Records for this exercise.
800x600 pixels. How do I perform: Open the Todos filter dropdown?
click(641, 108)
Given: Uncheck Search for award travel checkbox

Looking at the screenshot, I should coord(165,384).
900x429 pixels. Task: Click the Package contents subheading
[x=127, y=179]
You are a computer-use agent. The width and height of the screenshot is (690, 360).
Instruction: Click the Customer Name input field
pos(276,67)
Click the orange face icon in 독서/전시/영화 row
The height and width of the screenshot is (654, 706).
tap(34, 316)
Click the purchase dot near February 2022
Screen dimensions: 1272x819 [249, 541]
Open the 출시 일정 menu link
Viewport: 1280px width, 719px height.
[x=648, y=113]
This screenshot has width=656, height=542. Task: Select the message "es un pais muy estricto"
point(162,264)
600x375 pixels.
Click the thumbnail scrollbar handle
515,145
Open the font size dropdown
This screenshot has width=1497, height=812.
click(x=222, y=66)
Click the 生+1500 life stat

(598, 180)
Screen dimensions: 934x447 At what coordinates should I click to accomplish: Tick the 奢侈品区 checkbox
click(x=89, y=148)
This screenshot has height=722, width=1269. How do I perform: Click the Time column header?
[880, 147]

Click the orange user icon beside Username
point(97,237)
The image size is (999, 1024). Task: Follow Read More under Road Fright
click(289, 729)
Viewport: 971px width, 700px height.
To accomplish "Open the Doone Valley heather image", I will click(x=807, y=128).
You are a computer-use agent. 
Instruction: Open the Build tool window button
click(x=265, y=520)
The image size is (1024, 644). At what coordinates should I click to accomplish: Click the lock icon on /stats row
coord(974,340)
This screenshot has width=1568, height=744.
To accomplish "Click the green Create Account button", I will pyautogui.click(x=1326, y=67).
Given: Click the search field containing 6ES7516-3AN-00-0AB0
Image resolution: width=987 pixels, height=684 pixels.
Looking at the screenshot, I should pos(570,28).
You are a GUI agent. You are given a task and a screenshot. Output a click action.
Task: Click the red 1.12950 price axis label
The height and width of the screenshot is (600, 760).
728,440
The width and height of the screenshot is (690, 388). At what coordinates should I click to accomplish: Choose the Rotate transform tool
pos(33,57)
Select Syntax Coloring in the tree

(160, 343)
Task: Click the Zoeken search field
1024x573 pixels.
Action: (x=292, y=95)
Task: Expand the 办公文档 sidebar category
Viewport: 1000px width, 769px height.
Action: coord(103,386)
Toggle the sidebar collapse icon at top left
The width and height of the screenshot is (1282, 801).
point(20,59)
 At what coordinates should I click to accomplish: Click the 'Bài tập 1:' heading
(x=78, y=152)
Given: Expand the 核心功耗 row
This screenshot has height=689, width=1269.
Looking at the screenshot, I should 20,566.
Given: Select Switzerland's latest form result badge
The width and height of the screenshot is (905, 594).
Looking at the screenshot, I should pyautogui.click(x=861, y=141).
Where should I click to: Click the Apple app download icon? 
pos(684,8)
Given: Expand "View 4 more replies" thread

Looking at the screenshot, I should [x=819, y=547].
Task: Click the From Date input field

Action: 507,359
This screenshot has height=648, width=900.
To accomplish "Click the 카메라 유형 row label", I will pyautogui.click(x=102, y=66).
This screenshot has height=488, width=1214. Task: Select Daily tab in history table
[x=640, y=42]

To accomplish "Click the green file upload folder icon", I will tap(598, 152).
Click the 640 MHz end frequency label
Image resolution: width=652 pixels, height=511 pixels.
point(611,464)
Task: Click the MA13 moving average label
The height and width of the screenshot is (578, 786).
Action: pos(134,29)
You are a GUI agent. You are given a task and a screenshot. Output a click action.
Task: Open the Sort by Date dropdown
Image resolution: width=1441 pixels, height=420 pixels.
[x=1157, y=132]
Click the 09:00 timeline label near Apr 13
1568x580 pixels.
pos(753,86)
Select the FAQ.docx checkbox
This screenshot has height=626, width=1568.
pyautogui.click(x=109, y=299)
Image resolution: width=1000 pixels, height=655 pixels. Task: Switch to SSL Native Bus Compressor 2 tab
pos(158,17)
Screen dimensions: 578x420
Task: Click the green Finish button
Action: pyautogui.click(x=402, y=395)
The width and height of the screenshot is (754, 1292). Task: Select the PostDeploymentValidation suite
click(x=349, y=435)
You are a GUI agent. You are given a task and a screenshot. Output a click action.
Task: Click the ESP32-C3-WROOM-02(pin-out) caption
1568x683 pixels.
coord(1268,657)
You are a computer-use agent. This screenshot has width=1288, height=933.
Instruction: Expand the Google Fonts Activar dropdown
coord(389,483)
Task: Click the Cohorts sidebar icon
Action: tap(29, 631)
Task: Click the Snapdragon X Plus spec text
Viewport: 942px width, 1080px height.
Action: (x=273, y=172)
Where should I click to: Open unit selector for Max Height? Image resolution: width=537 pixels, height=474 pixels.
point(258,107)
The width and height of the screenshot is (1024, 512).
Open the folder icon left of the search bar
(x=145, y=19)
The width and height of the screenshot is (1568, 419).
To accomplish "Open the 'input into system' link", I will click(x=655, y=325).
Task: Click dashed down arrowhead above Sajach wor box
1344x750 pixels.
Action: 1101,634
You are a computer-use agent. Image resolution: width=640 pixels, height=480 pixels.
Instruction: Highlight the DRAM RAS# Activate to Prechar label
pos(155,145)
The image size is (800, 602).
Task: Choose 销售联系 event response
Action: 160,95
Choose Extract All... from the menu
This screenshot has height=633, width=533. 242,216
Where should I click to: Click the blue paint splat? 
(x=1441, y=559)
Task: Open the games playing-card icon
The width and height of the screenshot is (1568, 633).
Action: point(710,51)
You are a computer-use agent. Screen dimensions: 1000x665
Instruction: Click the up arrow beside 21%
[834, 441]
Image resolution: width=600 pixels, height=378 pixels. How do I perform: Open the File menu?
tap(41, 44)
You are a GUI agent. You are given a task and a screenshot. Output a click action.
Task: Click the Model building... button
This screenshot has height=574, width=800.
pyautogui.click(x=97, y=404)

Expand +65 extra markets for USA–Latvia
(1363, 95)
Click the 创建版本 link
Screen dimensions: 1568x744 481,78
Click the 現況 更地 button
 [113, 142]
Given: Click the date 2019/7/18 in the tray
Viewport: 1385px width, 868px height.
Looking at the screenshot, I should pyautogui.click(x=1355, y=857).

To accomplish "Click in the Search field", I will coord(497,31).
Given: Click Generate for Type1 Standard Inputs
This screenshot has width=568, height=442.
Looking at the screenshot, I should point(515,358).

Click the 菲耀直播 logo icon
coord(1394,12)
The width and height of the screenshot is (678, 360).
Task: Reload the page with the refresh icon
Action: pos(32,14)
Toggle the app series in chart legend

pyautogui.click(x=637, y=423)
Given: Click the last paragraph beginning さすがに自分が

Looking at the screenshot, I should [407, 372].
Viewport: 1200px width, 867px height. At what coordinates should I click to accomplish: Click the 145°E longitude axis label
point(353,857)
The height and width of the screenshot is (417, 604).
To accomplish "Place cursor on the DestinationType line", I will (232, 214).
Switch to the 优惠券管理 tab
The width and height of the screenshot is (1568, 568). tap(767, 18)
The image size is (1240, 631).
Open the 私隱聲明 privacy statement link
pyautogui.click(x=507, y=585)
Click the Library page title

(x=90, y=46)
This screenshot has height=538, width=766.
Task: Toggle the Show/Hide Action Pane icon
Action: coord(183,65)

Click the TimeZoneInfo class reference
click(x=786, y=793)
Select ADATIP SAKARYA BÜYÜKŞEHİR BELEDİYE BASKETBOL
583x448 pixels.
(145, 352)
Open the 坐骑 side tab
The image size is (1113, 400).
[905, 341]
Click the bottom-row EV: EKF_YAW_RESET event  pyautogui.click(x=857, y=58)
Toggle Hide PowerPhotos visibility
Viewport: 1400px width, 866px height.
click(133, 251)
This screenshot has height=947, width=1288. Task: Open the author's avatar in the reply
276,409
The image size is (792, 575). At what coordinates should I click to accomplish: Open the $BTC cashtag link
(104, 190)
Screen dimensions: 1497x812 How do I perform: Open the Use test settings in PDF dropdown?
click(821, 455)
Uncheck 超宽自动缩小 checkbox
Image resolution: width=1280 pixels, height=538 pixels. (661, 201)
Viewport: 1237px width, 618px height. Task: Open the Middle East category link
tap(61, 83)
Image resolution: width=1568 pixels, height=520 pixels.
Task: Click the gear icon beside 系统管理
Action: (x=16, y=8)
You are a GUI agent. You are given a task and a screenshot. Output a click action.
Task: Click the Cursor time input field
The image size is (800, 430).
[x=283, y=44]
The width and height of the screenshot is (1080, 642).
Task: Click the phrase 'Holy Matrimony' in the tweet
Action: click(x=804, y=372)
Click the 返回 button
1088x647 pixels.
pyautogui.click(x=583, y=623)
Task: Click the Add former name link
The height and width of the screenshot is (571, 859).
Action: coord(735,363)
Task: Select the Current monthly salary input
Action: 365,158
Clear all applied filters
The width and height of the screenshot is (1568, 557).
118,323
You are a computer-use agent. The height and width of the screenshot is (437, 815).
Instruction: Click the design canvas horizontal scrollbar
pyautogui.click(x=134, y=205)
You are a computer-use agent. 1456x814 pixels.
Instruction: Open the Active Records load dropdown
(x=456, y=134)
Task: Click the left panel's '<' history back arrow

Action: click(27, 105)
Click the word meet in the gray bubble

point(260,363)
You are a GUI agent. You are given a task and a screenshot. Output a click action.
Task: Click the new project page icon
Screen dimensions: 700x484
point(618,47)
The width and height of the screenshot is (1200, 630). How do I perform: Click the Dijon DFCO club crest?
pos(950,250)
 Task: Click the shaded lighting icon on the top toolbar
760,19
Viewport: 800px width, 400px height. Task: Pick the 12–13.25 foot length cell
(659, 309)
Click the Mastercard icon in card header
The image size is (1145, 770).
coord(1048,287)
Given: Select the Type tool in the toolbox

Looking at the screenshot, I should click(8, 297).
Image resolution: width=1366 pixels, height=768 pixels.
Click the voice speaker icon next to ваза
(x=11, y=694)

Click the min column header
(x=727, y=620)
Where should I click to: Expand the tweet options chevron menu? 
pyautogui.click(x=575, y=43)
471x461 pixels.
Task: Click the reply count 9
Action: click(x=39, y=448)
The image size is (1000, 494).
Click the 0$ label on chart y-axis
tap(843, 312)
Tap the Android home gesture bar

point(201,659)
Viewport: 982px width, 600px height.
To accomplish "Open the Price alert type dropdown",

Required action. What lines in the material above hold the word "computer"? Pull them out.

Response to this task.
You are a computer-use agent. The width and height of the screenshot is (690, 360).
You are a computer-use agent. 
You are a computer-use agent. This screenshot has width=1288, height=933.
You are a computer-use agent. Image resolution: width=640 pixels, height=480 pixels.
You are a computer-use agent. Screen dimensions: 1000x665
You are a computer-use agent. The height and width of the screenshot is (437, 815).
You are a computer-use agent. 1456x814 pixels.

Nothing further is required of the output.